PCL and PostScript

September 1996

It appears to be an axiom of WindowsLand that you can never have too many fonts.

It used to be that fonts were very dear. My first experience with word processing was with an IBM 8100 system, which used a mechanical printer that contained removable font wheels. The word processing program on this system did allow you to change fonts, but when you printed your document you got a message to change the font wheel everytime the font changed in the document. If a page had three different fonts changes, you got three different messages. This would not really have been so bad, except that this system was so expensive (it was from IBM, after all) that eight workstations shared a central printer, and you never knew just when your document was going to print, and you had to run down the hall to change the wheel, and it was completely useless. So I learned to love Courier 10.

When I started using WordPerfect for Dos, version 5.0, you got a couple of fonts tossed in with the package, and you could go to a company named Bitstream to get more for about a hunnert bucks a face. And you had to go through this huge installation process, because the Bitstream fonts were not scalable, and you had to generate a library of each size of each face you might want to use.

About that time, another company named Swifte started marketing fonts for about $25/face, but packaged in groups of four. So you still paid a C note, but at least these were scalable on the fly. Within your word processor, you could select both a face, and a size, and that was pretty fantastic for those days so long ago. (We are talking about 1989 here, folks.) Swifte seems to be still around, and is currently selling something called Typecase, which is their whole bag of a couple of hundred fonts, for about fifty dollars.

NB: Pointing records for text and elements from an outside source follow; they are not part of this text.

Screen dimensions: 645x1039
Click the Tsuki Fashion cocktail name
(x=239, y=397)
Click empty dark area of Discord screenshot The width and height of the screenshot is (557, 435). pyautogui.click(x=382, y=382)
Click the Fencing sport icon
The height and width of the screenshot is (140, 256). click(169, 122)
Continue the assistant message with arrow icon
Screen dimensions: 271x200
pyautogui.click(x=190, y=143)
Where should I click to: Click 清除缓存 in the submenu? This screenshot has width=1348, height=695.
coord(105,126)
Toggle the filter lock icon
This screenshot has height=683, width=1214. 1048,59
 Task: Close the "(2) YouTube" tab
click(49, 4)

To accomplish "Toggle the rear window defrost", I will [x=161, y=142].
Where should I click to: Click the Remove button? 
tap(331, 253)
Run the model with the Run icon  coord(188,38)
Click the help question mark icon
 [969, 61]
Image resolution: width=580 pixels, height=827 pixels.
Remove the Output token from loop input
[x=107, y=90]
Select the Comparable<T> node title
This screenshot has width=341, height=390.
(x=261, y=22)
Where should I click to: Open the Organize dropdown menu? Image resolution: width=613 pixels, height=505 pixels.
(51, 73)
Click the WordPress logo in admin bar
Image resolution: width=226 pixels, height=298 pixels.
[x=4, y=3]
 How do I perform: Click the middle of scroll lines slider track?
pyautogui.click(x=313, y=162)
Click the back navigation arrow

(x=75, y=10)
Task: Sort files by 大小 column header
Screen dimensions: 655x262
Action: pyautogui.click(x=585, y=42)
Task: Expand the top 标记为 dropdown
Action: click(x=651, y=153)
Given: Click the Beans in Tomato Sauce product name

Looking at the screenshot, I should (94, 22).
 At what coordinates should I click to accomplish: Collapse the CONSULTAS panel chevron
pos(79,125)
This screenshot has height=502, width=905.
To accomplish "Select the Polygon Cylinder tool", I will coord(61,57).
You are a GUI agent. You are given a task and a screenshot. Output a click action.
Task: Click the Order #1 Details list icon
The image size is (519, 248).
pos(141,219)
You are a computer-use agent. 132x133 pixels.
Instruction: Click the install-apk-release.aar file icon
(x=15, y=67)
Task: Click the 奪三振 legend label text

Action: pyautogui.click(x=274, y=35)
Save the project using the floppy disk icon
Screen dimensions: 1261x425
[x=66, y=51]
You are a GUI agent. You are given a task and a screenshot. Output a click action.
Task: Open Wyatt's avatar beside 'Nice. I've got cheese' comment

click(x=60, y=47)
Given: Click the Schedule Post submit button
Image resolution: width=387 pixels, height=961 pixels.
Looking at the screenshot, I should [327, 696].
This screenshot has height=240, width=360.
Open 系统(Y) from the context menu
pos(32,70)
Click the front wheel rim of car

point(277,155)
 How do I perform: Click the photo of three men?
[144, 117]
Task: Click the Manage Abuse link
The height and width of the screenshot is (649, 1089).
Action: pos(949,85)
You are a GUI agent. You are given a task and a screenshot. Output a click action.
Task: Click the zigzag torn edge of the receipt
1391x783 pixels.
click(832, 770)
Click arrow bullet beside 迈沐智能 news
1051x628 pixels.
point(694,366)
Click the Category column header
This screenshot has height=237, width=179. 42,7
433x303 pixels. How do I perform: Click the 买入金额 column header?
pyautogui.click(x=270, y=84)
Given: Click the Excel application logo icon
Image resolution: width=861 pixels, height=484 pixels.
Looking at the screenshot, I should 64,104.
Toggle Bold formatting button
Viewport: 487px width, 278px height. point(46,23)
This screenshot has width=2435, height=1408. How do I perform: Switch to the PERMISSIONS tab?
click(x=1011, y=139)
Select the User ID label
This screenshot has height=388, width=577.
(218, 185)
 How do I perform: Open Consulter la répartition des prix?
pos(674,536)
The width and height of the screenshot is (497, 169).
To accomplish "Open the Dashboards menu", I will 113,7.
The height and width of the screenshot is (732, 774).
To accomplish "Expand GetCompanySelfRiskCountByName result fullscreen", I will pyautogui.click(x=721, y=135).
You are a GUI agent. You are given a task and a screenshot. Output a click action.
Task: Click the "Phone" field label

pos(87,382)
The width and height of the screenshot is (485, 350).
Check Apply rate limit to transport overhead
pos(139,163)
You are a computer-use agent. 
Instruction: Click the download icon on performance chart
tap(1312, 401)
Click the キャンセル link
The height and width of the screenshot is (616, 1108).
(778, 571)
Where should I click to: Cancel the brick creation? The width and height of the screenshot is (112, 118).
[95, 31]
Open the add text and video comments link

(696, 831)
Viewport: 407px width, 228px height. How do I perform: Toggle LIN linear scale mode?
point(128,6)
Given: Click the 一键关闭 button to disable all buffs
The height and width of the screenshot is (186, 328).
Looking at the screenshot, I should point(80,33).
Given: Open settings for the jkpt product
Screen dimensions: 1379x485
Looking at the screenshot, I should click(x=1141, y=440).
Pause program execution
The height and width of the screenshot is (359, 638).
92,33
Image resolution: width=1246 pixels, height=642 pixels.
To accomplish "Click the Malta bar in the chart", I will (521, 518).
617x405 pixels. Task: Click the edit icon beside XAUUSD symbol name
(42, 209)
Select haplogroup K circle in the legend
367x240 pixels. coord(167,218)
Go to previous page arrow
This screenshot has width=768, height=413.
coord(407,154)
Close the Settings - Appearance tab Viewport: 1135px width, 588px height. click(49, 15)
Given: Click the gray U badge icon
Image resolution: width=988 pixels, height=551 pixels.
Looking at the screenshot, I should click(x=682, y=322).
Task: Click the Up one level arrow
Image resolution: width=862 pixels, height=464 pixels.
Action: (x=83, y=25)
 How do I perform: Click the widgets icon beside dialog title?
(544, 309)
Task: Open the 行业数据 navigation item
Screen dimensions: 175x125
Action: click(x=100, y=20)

All these packages presume that you have an HP LaserJet or compatible printer. The LaserJet contains memory and a microprocessor internally that understands a language HP developed called Printer Control Language, or PCL. The early versions of this language were really quite simple. This language allows you to place a dot, or a filled rectangle (of any level of gray), or an internal font (the LaserJet II had only two such fonts, Courier and LinePrinter) anywhere on the page of a standard sheet of paper. If you wanted a font not known to the printer, you could download font faces, but they have to be made up of dots or rectangles. It is really quite amazing what can be done with this, because most font packages that you buy to this day still run on a LaserJet II, even though the later LaserJet models increased the functionality of the PCL language. It is now up to Rev 6, I believe.

There is another solution, and that is Postscript. This is something invented by the Adobe people (ok, probably the Xerox Parc people, but Adobe marketed it). It requires both special software in your computer, and special hardware or software in your printer. The Postscript engine in the printer is much more sophisticated than PCL. In essence, It understands mathematical functions. Thus, a font face can be built entirely from a set of functions, and the printer internally can then scale the size of the font, or rotate the font, or stretch it, or do anything to it that applying some transformation formula to the type face function will allow to happen. Things get even better for graphics programs, because after all, a drawing is essentially just a series of a mathematical functions. Adobe sold their translator software to the printer companies, and gave away the Postscript compiler to the application software vendors. There are many books available on how to directly access the Postscript engine of your printer. Most people do not need to know this level of detail, however.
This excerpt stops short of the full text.